Les Lettres d’Amabed/Lettre 1b d’Amabed

Les Lettres d’Amabed
Les Lettres d’AmabedGarniertome 21 (p. 453-454).


PREMIÈRE LETTRE
D’AMABED À SHASTASID, APRÈS SA CAPTIVITÉ.


Je suis donc encore au nombre des vivants ! c’est donc moi qui t’écris, divin Shastasid ! j’ai tout su, et tu sais tout. Charme des yeux n’a point été coupable ; elle ne peut l’être ; la vertu est dans le cœur, et non ailleurs. Ce rhinocéros de Fa tutto, qui avait cousu à sa peau celle du renard, soutient hardiment qu’il nous a baptisés, Adaté et moi, dans Bénarès, à la mode de l’Europe ; que je suis apostato, et que Charme des yeux est apostata. Il jure, par l’homme nu qui est peint ici sur presque toutes les murailles, qu’il est injustement accusé d’avoir violé ma chère épouse et la jeune Déra : Charme des yeux, de son côté, et la douce Déra, jurent qu’elles ont été violées. Les esprits européans ne peuvent percer ce sombre abîme : ils disent tous qu’il n’y a que leur vice-dieu qui puisse y rien connaître, attendu qu’il est infaillible.

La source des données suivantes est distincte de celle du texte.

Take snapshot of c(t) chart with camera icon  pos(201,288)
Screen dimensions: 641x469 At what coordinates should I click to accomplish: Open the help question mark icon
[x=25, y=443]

Don Jéronimo, le corrégidor, nous fait tous embarquer demain pour comparaître devant cet être extraordinaire qui ne se trompe jamais. Ce grand-juge des barbares ne siège point à Lisbonne, mais beaucoup plus loin, dans une ville magnifique qu’on nomme Roume. Ce nom est absolument inconnu chez nos Indiens. Voilà un terrible voyage. À quoi les enfants de Brama sont-ils exposés dans cette courte vie !

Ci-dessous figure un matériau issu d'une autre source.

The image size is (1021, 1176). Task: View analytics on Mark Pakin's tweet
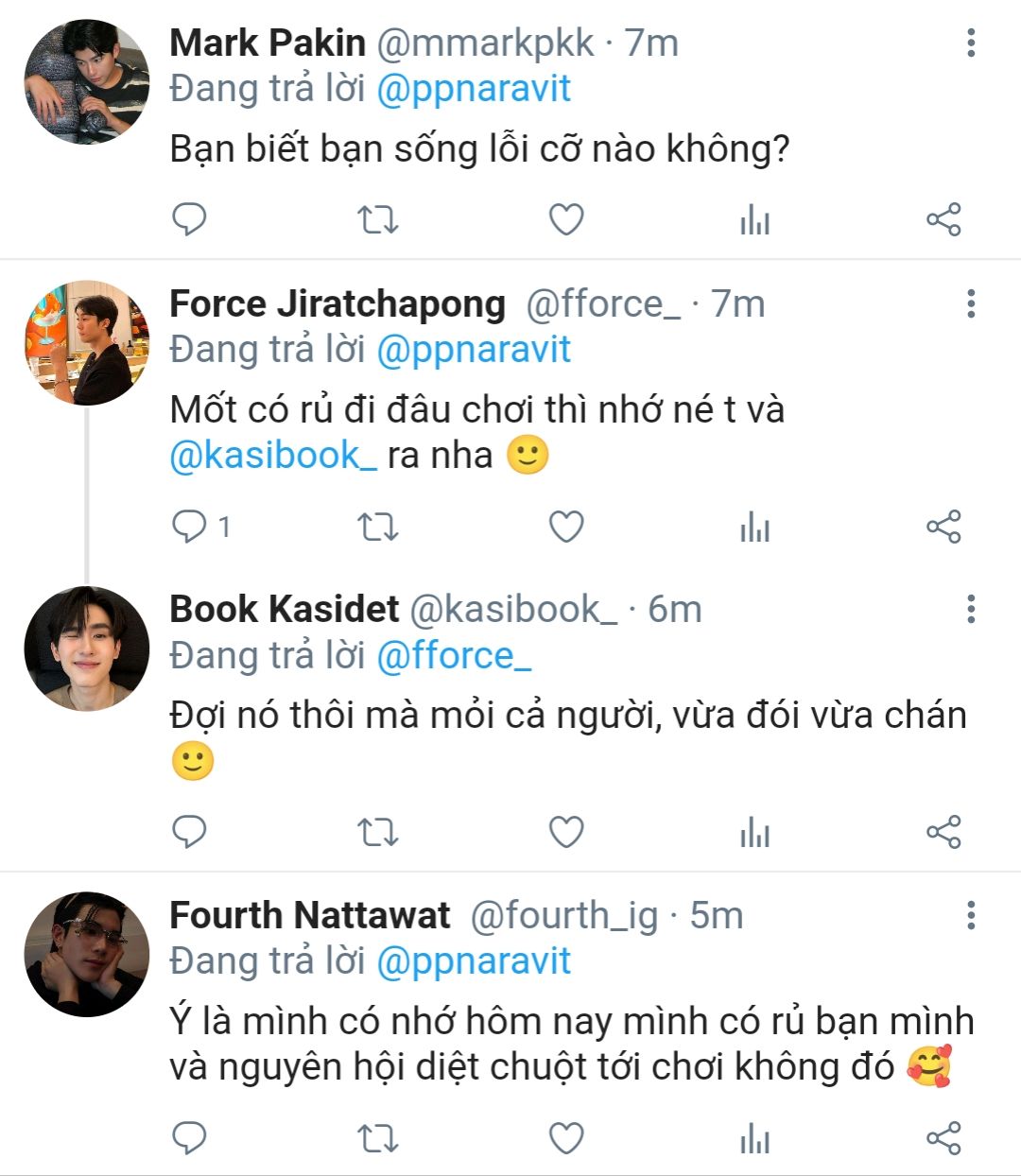click(754, 221)
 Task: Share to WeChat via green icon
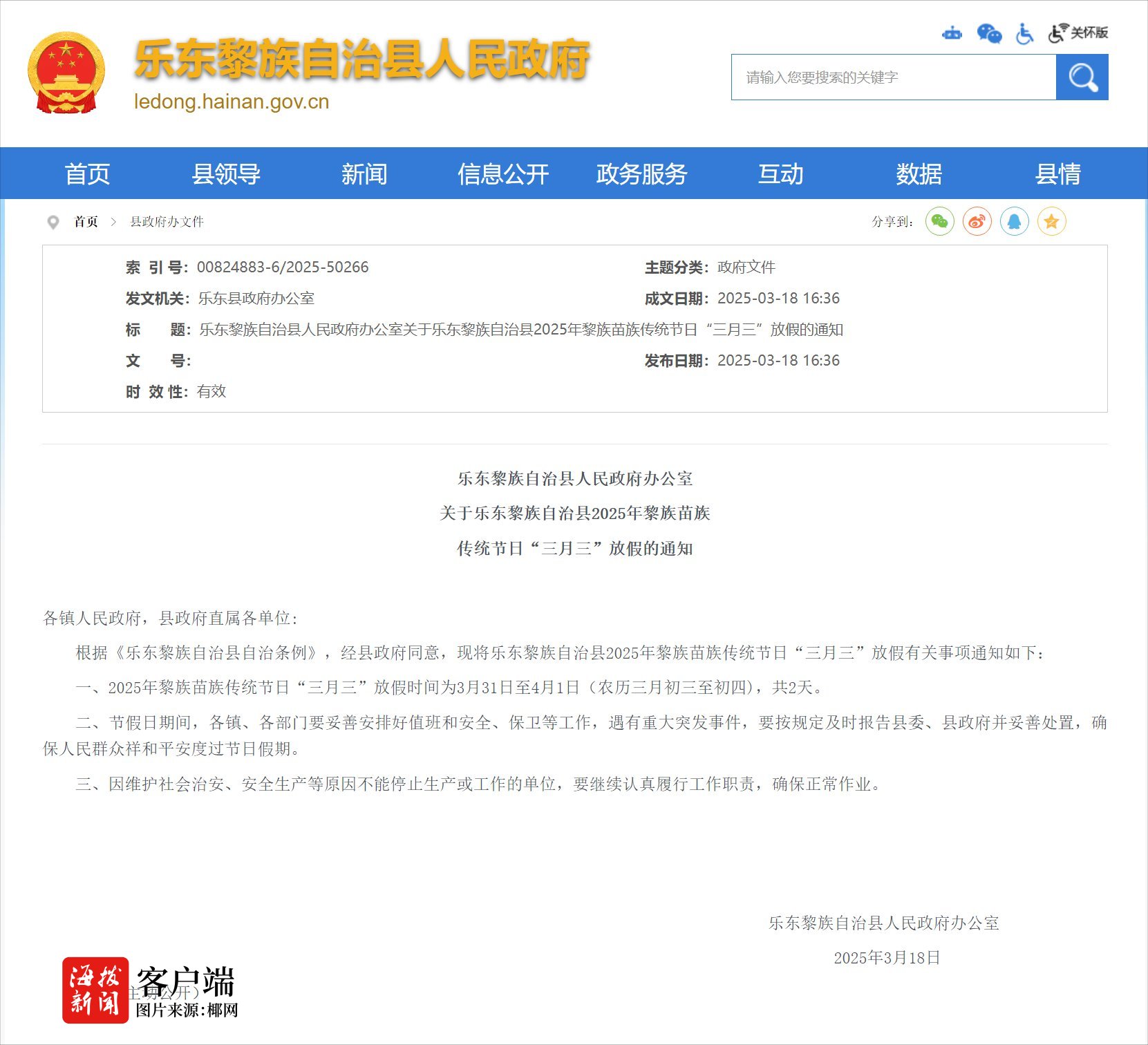click(x=939, y=222)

Nous avons pour compagnons de voyage des marchands d’Europe, des chanteuses, deux vieux officiers des troupes du roi de Portugal, qui ont gagné beaucoup d’argent dans notre pays, des prêtres du vice-dieu, et quelques soldats.

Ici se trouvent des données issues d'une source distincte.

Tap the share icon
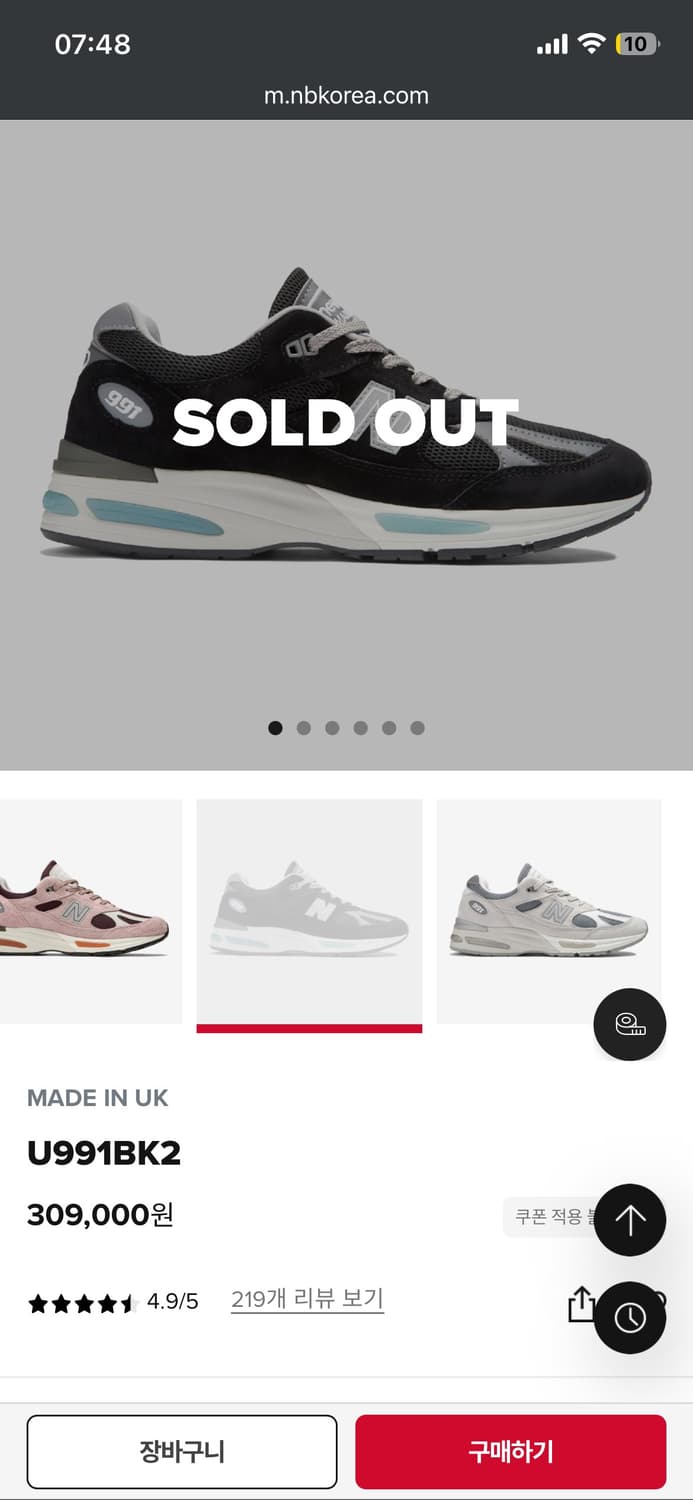Image resolution: width=693 pixels, height=1500 pixels. 581,1303
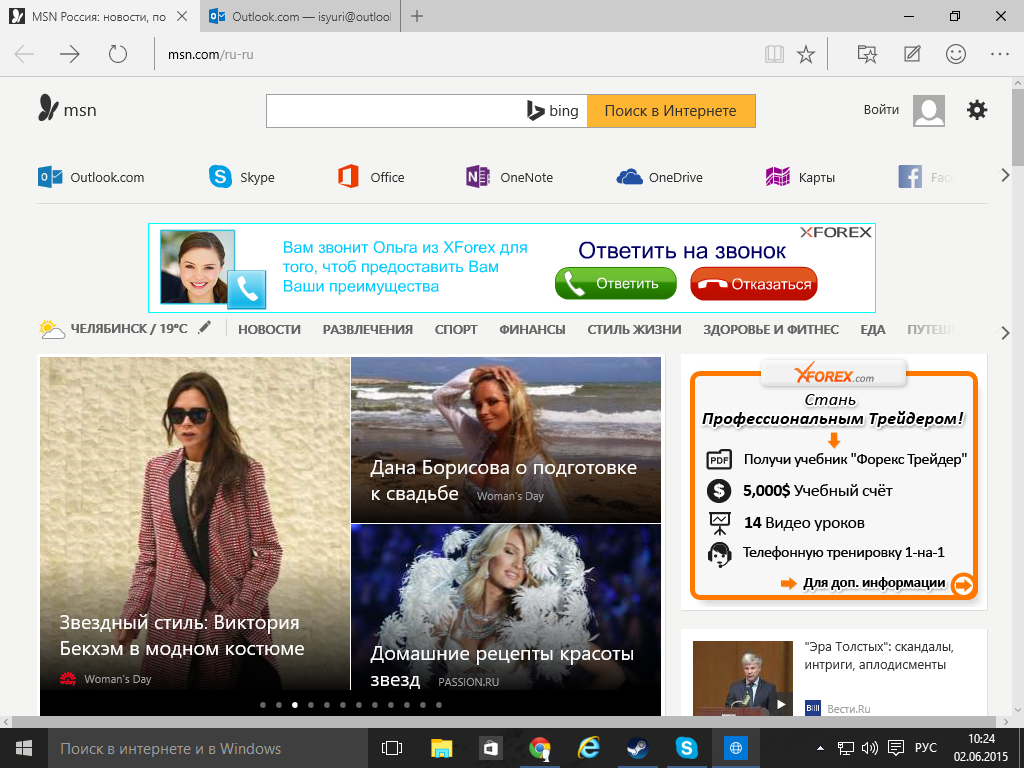
Task: Edit the Челябинск weather location pencil
Action: point(205,328)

C’est un grand bonheur pour nous d’avoir appris l’italien, qui est la langue courante de tous ces gens-là : car comment pourrions-nous entendre le jargon portugais ? Mais, ce qui est horrible, c’est d’être dans la même barque avec un Fa tutto. On nous fait coucher ce soir à bord pour démarrer demain au lever du soleil. Nous aurons une petite chambre de six pieds de long sur quatre de large pour ma femme et pour Déra. On dit que c’est une faveur insigne. Il faut faire ses petites provisions de toute espèce. C’est un bruit, c’est un tintamarre inexprimable. La foule du peuple se précipite pour nous regarder. Charme des yeux est en larmes ; Déra tremble : il faut s’armer de courage. Adieu ; adresse pour nous tes saintes prières à l’Éternel, qui créa les malheureux mortels il y a juste cent quinze mille six cent cinquante-deux révolutions annuelles du soleil autour de la terre, ou de la terre autour du soleil.